## WHAT YOU WILL DO
An exact copy of the data is needed, but without any of its images.

## Collected data
___
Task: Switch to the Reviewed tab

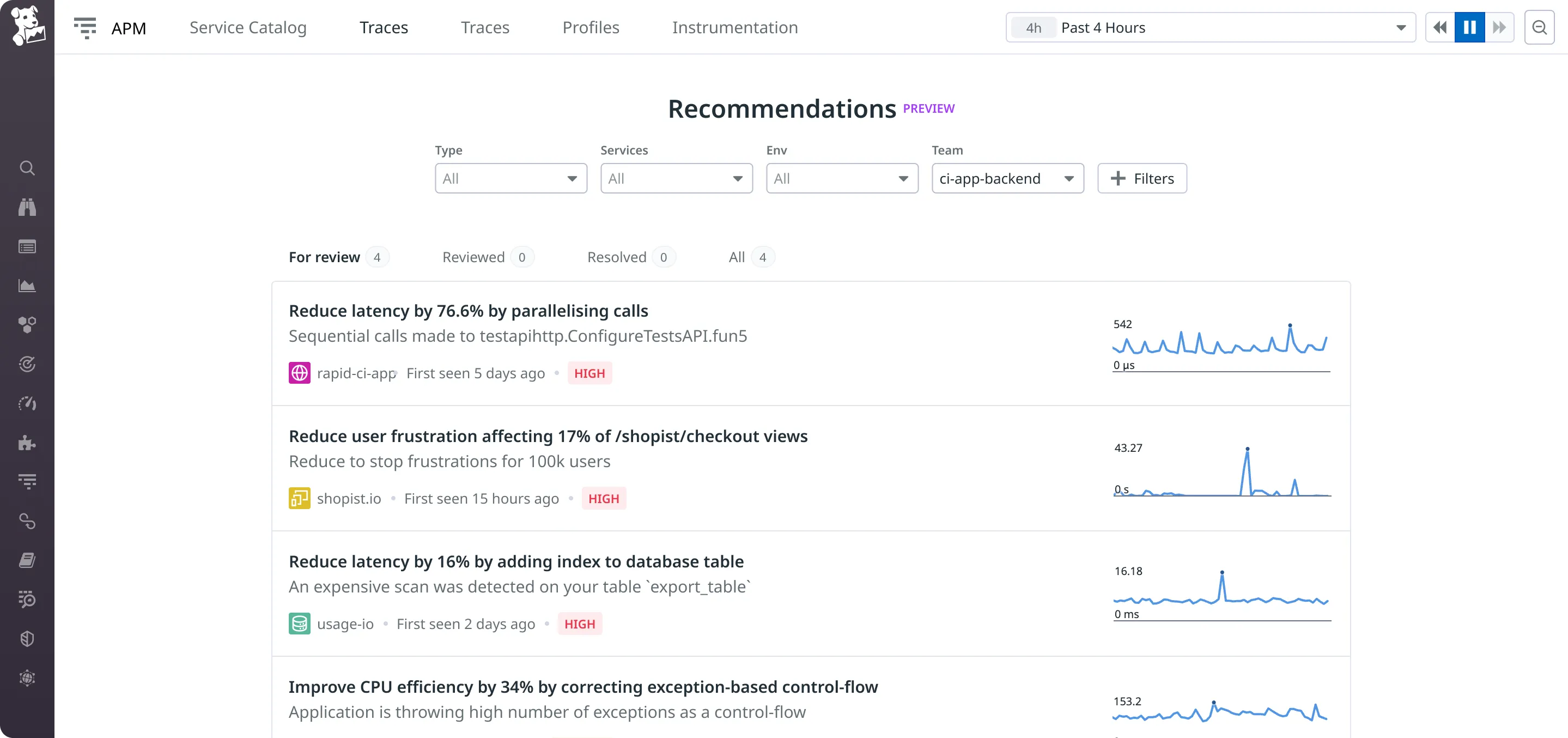Action: (x=473, y=257)
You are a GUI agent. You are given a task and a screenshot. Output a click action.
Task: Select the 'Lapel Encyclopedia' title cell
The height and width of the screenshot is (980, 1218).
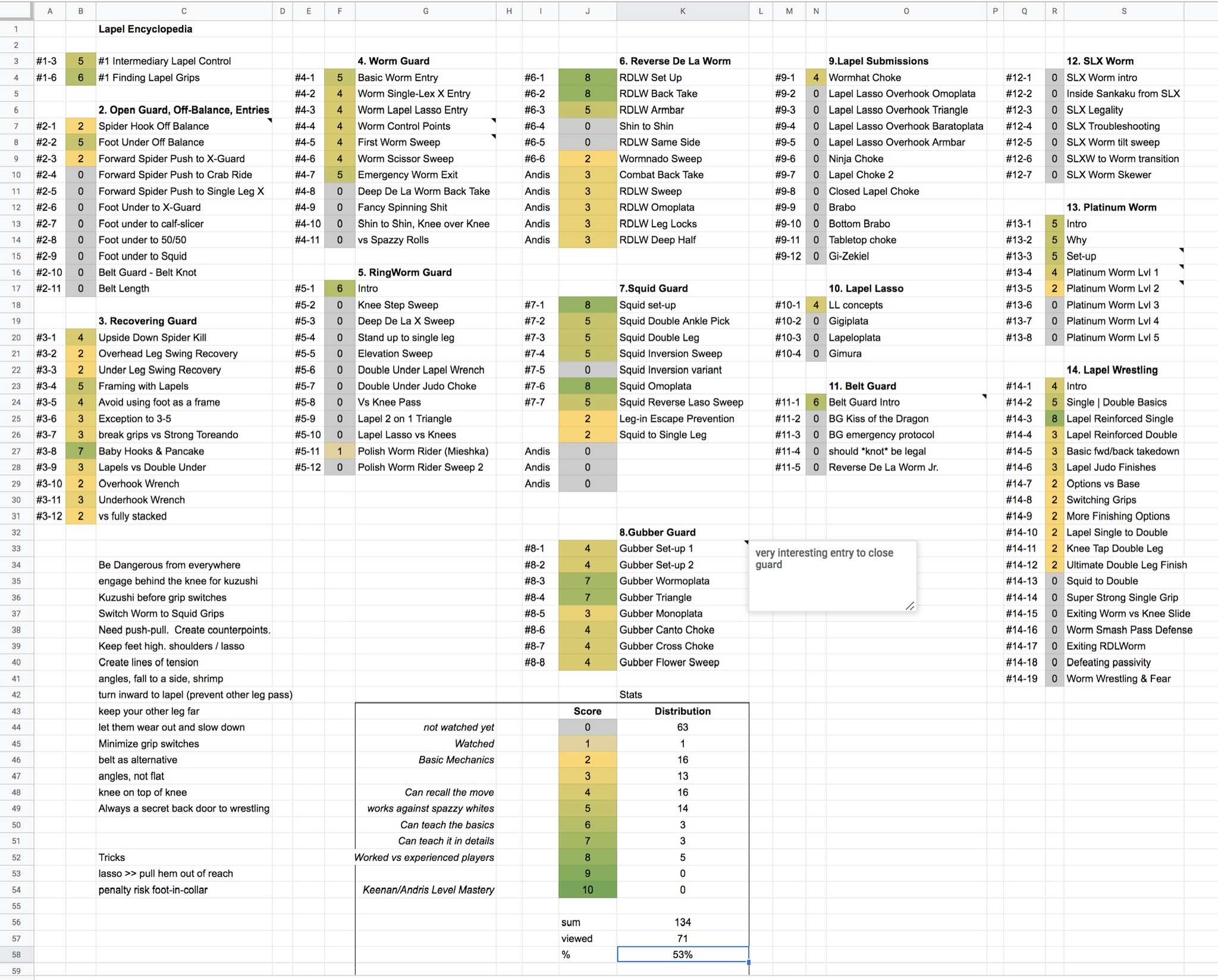[145, 29]
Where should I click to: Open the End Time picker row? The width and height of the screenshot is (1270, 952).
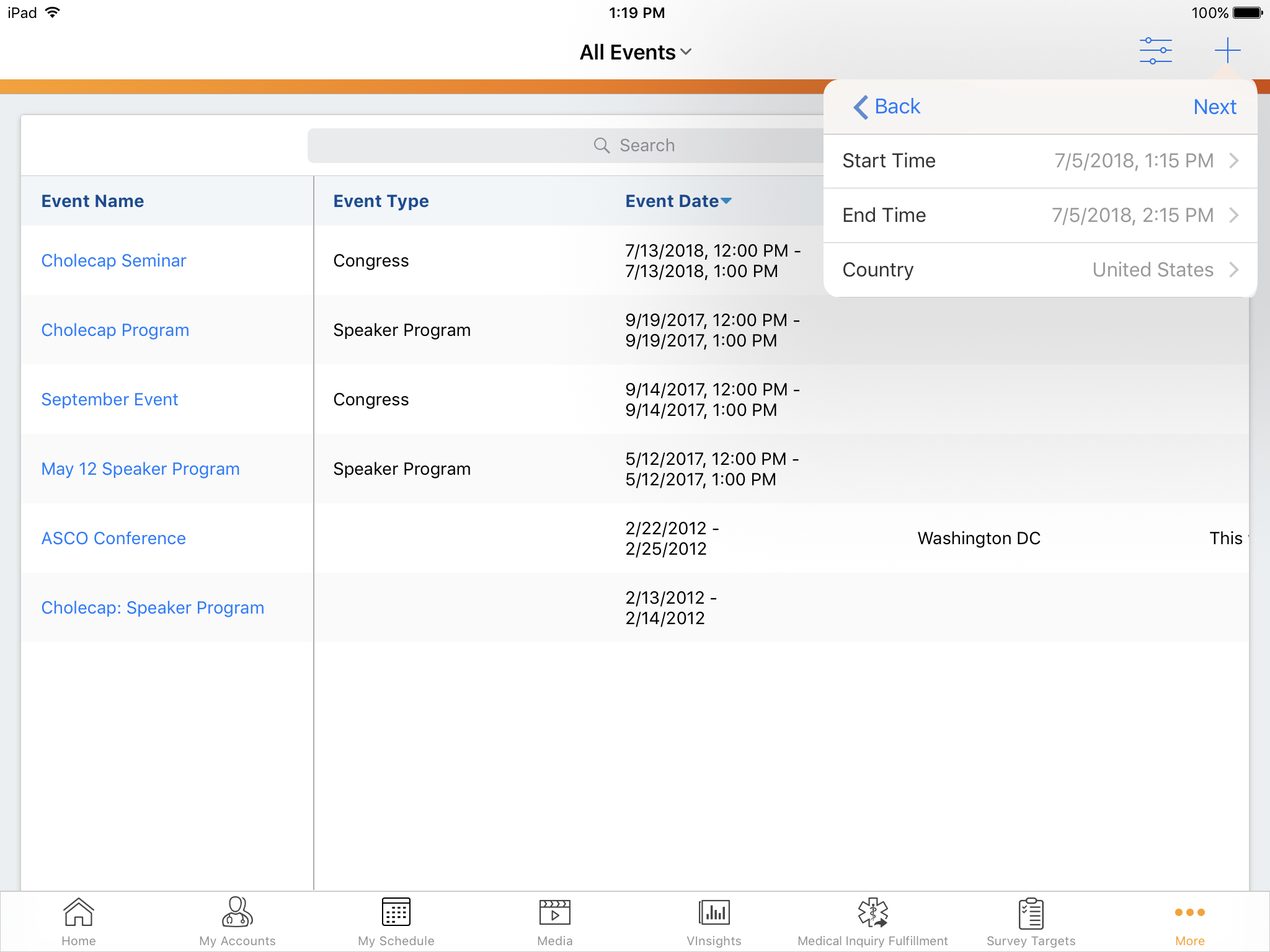(1040, 216)
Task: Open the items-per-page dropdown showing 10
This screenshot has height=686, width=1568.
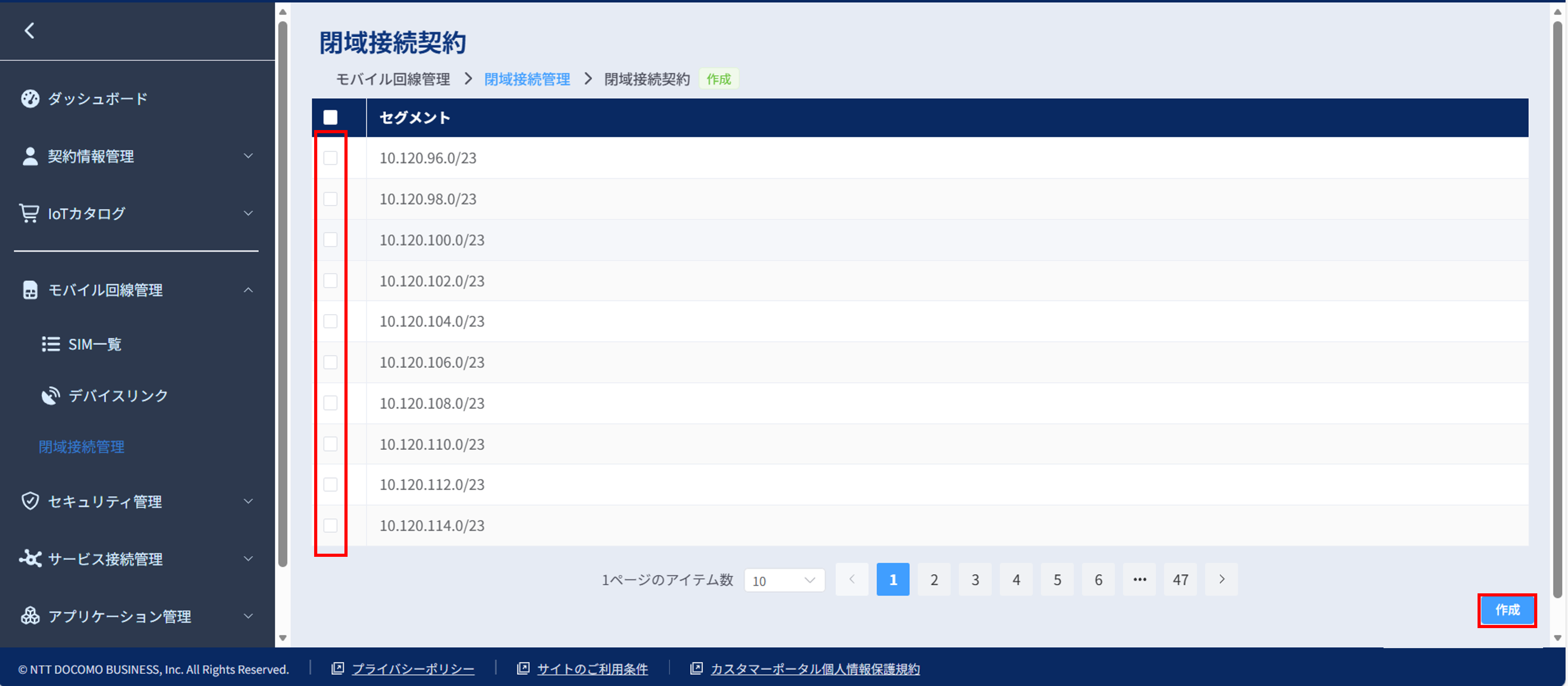Action: click(x=784, y=580)
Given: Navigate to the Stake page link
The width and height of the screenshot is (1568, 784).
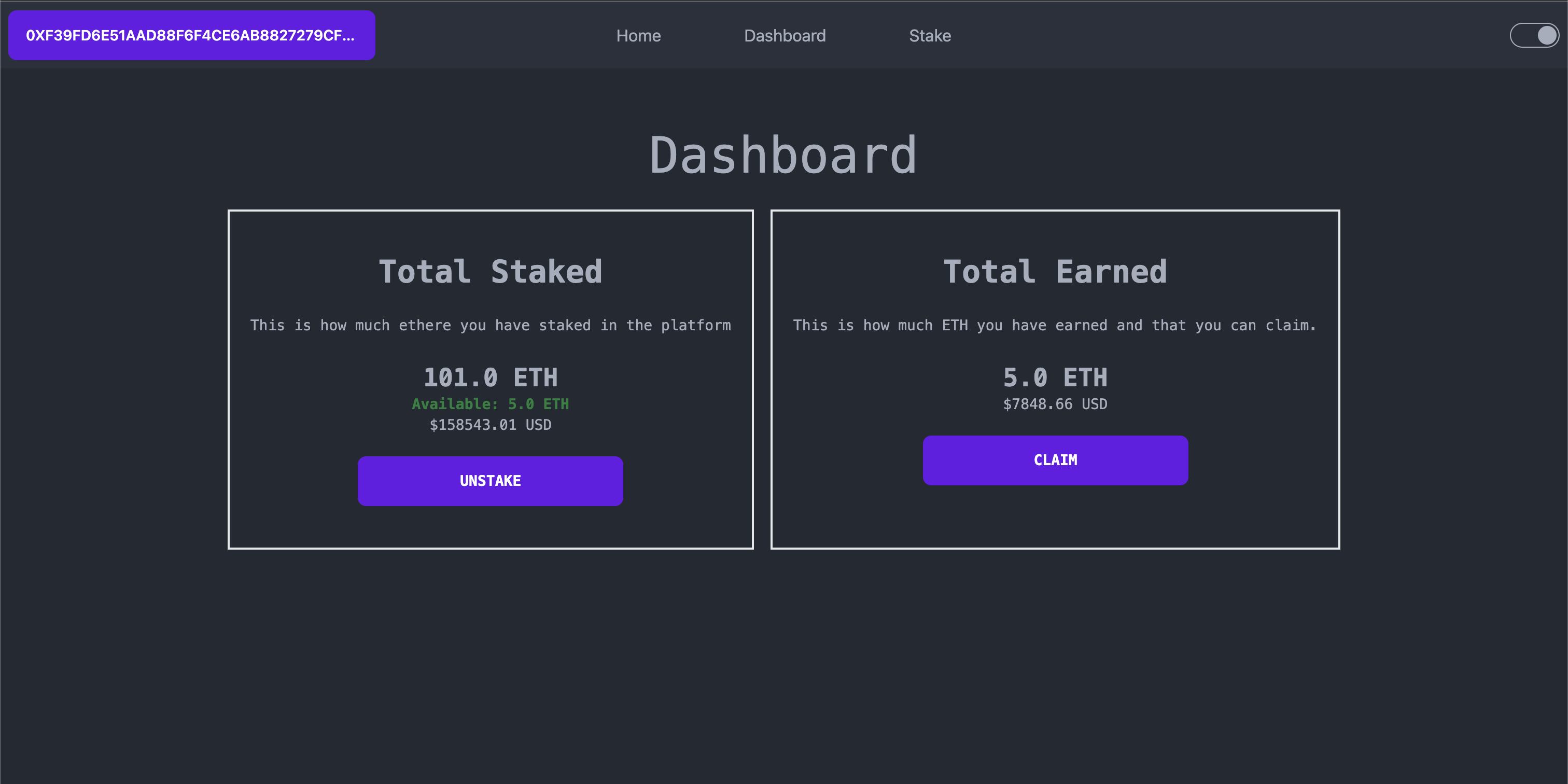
___
## YOUR RESPONSE
Task: Switch to the Reviewed tab

Action: (x=473, y=257)
You are a GUI agent. You are given a task and a screenshot. Output a click action.
Task: Select the 'Lapel Encyclopedia' title cell
The height and width of the screenshot is (980, 1218).
[145, 29]
Where should I click to: Open the End Time picker row? The width and height of the screenshot is (1270, 952).
(1040, 216)
Task: Open the items-per-page dropdown showing 10
This screenshot has height=686, width=1568.
Action: click(x=784, y=580)
Given: Navigate to the Stake page link
The width and height of the screenshot is (1568, 784).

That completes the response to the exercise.